## Begin PAGE EXCERPT

Materials and Methods


The telephone survey data and some of the results have been described in detail in [2]. (Note: This research has been approved for an IRB exemption by the Louisiana State University Institutional Review Board ( The exemption number is: E3552. The LSU IRB exemption includes a waiver of signed informed consent.)

In brief, three rounds of telephone surveys were conducted by calling all the businesses in Orleans Parish in three different periods: December 2005, June 2006, and October 2007. The purpose of multiple round surveys was to capture the spatial and temporal dynamics in business attitudes that influence their decision making and to enable subsequent quantitative modeling and prediction over both time and space. The listing of business establishments was derived from the August 2005 Louisiana Department of Labor Micro File for Economic Development in the greater New Orleans Area (which includes also two other parishes: Jefferson and St. Tammany). There were about 11,000 businesses in Orleans Parish before Hurricane Katrina. The file contains confidential information of about 45 variables for each establishment. Variables that were especially useful for this study included: the NAICS (North American Industry Classification System) code of the business, name of the businesses, physical address, telephone, contact person, longitude and latitude, ZIP code, census tract code, census block code, parish code, number of employees, and aggregate wages. The surveys were conducted with assistance from the Louisiana State University Public Policy Research Laboratory, and for the third survey, additional collaboration was from the Louisiana Recovery Authority.

## End PAGE EXCERPT

• **SHORT TASK A**
Answer these questions using the methods section:
(i) What is the exemption number?
(ii) In which three periods were the telephone surveys carried out?
(iii) About how many businesses were in Orleans Parish before Hurricane Katrina?
The methods section and the entries after it come from unrelated sources.

## Begin DATA FOR THIS EXERCISE

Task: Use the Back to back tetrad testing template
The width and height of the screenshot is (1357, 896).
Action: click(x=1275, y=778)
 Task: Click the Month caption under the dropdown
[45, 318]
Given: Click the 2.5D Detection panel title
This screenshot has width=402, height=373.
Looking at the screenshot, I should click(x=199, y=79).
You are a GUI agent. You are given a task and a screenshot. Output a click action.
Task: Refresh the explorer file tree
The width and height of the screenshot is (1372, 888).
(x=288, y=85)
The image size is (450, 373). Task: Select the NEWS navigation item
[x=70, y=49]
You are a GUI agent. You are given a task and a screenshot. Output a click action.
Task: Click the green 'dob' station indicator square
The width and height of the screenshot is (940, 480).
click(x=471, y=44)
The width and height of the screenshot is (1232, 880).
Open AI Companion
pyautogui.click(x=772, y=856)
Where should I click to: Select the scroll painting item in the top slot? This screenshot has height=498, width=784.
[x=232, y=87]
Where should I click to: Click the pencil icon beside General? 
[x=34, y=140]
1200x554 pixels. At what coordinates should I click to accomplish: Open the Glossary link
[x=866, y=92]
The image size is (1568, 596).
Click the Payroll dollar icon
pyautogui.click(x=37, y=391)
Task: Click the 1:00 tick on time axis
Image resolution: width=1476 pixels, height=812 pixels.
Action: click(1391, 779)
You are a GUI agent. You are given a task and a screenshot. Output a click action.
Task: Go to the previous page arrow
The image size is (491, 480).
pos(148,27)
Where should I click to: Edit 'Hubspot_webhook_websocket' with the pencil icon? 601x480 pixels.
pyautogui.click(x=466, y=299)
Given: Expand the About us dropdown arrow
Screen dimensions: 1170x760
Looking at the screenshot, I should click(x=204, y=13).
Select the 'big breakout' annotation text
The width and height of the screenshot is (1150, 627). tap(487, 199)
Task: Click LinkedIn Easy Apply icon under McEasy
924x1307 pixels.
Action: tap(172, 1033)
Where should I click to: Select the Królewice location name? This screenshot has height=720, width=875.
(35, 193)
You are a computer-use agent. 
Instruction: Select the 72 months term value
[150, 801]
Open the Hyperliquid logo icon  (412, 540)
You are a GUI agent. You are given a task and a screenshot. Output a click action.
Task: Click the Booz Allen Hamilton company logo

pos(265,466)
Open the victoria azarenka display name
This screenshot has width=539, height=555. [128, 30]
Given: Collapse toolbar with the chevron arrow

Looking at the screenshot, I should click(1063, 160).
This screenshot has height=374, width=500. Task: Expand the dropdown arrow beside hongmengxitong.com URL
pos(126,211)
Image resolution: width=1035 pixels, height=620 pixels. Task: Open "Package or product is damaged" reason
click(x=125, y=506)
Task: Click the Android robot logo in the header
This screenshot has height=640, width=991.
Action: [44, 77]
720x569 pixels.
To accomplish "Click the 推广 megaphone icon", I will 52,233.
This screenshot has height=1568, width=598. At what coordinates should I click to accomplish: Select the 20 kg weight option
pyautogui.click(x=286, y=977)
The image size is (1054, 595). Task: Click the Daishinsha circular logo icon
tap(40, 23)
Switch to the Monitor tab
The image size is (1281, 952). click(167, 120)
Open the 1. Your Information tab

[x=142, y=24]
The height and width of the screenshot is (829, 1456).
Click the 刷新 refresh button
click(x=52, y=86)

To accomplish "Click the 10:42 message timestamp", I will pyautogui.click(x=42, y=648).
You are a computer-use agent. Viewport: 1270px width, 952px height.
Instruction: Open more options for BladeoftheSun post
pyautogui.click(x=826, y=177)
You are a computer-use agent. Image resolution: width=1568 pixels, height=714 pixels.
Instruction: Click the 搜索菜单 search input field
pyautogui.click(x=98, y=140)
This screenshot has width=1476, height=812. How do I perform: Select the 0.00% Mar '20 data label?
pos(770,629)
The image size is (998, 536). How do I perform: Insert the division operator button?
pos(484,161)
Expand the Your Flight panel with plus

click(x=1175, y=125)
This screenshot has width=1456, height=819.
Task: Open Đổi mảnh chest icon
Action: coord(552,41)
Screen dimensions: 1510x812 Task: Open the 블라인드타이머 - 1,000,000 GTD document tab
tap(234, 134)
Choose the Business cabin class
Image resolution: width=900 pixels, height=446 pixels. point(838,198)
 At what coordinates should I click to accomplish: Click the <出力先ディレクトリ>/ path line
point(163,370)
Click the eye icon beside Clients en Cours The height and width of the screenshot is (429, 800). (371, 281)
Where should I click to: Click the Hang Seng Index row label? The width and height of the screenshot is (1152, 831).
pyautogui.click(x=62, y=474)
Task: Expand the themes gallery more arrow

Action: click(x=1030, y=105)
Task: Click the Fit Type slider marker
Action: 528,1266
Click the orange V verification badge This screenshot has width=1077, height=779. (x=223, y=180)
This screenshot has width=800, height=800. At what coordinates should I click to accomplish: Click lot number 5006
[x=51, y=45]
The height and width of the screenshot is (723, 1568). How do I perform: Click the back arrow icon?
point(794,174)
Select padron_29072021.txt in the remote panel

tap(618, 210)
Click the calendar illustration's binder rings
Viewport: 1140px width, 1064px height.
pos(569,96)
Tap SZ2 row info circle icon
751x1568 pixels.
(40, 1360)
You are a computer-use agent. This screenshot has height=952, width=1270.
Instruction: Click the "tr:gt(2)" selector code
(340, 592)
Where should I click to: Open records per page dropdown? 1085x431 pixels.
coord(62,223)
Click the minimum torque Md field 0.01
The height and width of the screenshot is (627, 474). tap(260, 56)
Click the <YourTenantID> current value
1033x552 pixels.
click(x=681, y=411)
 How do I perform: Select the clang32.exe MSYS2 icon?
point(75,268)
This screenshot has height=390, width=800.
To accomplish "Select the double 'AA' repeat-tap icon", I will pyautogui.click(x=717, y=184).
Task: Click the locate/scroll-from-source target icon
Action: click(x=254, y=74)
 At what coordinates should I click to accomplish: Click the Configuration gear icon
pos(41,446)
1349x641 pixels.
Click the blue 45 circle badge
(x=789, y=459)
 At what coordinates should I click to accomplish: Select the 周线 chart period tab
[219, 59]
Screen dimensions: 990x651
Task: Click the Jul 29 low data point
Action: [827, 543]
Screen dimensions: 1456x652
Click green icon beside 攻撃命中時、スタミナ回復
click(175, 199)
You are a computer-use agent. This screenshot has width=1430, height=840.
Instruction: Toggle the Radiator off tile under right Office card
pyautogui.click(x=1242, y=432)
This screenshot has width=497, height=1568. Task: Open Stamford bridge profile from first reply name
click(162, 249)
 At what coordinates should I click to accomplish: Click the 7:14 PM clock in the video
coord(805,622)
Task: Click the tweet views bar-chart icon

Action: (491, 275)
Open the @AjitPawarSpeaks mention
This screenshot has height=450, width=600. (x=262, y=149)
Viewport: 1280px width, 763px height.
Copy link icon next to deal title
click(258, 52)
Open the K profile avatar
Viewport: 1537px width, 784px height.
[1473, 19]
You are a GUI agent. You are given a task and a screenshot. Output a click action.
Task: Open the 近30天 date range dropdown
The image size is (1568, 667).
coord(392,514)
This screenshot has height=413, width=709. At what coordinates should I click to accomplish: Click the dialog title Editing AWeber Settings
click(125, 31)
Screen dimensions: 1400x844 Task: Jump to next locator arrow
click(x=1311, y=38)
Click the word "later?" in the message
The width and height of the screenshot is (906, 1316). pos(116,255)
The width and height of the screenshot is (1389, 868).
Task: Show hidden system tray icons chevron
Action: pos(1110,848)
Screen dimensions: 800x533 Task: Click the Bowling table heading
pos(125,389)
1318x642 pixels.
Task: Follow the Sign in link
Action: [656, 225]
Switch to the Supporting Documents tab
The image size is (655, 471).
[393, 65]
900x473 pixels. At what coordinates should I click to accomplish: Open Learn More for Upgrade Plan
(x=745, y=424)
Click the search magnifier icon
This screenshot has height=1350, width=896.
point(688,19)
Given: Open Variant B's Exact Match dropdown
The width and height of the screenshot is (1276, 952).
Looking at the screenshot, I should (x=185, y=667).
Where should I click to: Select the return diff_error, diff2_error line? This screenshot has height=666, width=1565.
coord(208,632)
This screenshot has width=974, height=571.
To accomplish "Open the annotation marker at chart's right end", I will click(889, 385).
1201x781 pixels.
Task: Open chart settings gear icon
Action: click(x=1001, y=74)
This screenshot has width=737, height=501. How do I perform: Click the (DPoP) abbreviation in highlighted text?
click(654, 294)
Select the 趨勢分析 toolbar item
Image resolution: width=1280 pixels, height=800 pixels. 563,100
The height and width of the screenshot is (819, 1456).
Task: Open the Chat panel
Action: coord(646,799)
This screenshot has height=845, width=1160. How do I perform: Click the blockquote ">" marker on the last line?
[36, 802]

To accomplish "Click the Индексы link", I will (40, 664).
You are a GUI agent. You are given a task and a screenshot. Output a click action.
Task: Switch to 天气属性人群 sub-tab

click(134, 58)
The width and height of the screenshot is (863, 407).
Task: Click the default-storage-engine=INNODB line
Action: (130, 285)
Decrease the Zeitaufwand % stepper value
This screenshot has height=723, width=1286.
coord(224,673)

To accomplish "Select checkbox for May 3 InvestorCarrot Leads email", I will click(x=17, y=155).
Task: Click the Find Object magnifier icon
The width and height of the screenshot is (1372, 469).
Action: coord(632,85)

## End DATA FOR THIS EXERCISE

• **SHORT TASK B**
Retype the part of the entries that opens with the line containing "Choose the Business cabin class" and closes with the line containing "tap(618, 210)", including both of those lines.

• **TASK ANSWER A**
(i) E3552
(ii) December 2005, June 2006, and October 2007
(iii) About 11,000

• **TASK ANSWER B**
Choose the Business cabin class
Image resolution: width=900 pixels, height=446 pixels. point(838,198)
 At what coordinates should I click to accomplish: Click the <出力先ディレクトリ>/ path line
point(163,370)
Click the eye icon beside Clients en Cours The height and width of the screenshot is (429, 800). (371, 281)
Where should I click to: Click the Hang Seng Index row label? The width and height of the screenshot is (1152, 831).
pyautogui.click(x=62, y=474)
Task: Expand the themes gallery more arrow

Action: click(x=1030, y=105)
Task: Click the Fit Type slider marker
Action: 528,1266
Click the orange V verification badge This screenshot has width=1077, height=779. (x=223, y=180)
This screenshot has width=800, height=800. At what coordinates should I click to accomplish: Click lot number 5006
[x=51, y=45]
The height and width of the screenshot is (723, 1568). How do I perform: Click the back arrow icon?
point(794,174)
Select padron_29072021.txt in the remote panel

tap(618, 210)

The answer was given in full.